Exercise description — Continue the RAID patch release announcement from the point where it stops.

Document excerpt —
[5407] in linux-scsi channel archive
RELEASE: RAID-0,1,4,5 patch 1998.12.14, 2.0.36/2.1.131-ac9
daemon@ATHENA.MIT.EDU (MOLNAR Ingo)
Mon Dec 14 00:50:34 1998
Date: Mon, 14 Dec 1998 06:47:10 +0100 (CET)
From: MOLNAR Ingo <mingo@valerie.inf.elte.hu>
Reply-To: MOLNAR Ingo <mingo@valerie.inf.elte.hu>
To: linux-raid@vger.rutgers.edu, linux-scsi@vger.rutgers.edu
cc: Erik Troan <ewt@redhat.com>, "Stephen C. Tweedie" <sct@redhat.com>,
Doug Ledford <dledford@redhat.com>
this is an alpha release of the latest Linux RAID0145 drivers, against
kernel 2.1.131-ac9 and 2.0.36. (ac10 and ac11 should patch cleanly too)
WARNING: we are still not out of alpha status, some of the new features
were tested only on my box. It should be mostly ok, but a backup never
hurts ...
i have fixed every architectural thing i wanted to fix, now i aim for a
'stable' release of the RAID driver before the end of the year, which will
probably be forked later on. As usual, the patches will follow both the
2.0 and 2.2 kernel line.
the files raid0145-19981214-2.0.36.gz, raidtools-19981214-0.90.tar.gz and
raid0145-19981214-2.1.131-ac9.gz can be found at the usual place:
http://linux.kernel.org/pub/linux/daemons/raid/alpha
(i have sanity compiled/booted these patches on vanilla source trees)
Fixes in this release:
======================
-- reconstruction/resync speed and stability
reconstruction is much more stable and error-resistant, and does not
trash the buffer cache anymore. People who have reported system slowdown
during resync/reconstruction should recheck wether this is still there.

(Items from a data source)
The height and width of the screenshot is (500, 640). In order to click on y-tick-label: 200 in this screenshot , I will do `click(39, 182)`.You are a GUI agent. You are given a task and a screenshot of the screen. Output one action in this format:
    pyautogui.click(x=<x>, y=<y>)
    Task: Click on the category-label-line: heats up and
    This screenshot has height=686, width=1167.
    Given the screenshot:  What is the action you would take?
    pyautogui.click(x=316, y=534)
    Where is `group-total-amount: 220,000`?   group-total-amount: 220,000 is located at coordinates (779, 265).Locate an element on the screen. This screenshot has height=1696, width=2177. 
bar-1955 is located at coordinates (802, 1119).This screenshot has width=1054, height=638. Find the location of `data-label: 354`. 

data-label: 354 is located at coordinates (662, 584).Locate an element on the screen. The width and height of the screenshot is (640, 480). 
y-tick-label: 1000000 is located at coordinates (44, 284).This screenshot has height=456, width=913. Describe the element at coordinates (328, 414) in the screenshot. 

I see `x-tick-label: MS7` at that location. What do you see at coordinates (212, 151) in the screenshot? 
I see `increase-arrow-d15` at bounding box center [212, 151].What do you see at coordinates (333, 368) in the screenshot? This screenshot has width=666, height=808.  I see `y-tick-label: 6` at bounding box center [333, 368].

Result of the task —
From now on any noticable system slowdown during reconstruction is
considered a major bug.
-- device name renumbering, SCSI-reordering
i have completely rewritten this feature, and it's much more robust now.
In the last few days i have tested various likely and unlikely
removal/addition and device-renumbering scenarios, and all of them were
properly resolved. Some people have reported MD_BUG() failures for
certain 'crash-test' scenarios, these should be all fixed in this patch.
(please, if anyone has a noncritical array, try to break this patch by
(re)moving disks/IDs. It is also safe to move disks between controllers
and to change the SCSI ID.)
Also there is a new 64-bit 'event counter' in every superblock, this does
not fail when the system clock is nonmonotonic. (we used utime until now,
but this is not reliable across RT-clock-failure) This feature needs no
upgrade, the event counter starts from zero for everybody.
-- autodetection/raidstart fixes
autodetection and raidstart got rewritten too, it's now much more robust:
the mechanizm behind this is the 128-bit array-UUID that got generated
through /dev/random for some time silently for every newly created array,
now it's used to categorize arrays.
Disks now 'arrive' into the RAID subsystem, and we have an 'all devices
have arrived' event, after wich we start and categorize the pool of
devices detected up to that point. This approach resolves the 'should we
start the array in degraded mode when N-1 disks have arrived' dilemma
pretty nicely.
-- set_blocksize() bugfix
when creating new filesystems with different blocksize, all Linux kernels
show a serious slowdown for no good reason, until next reboot. The
problem was that set_blocksize() did not flush old-size buffers
aggressively enough, which resulted in way too big buffer-lists.
-- raidtools fixes
apart from the important --upgrade fix, there is now a new --debug fix
which prints the current RAID state into the syslog. Some usability fixes
were added too.
plus countless smaller bugs were fixed along the way, and some Alpha and
Sparc/UltraSparc fixes went in too. But modules are still somewhat broken,
so i recommend to compile RAID drivers into the kernel statically.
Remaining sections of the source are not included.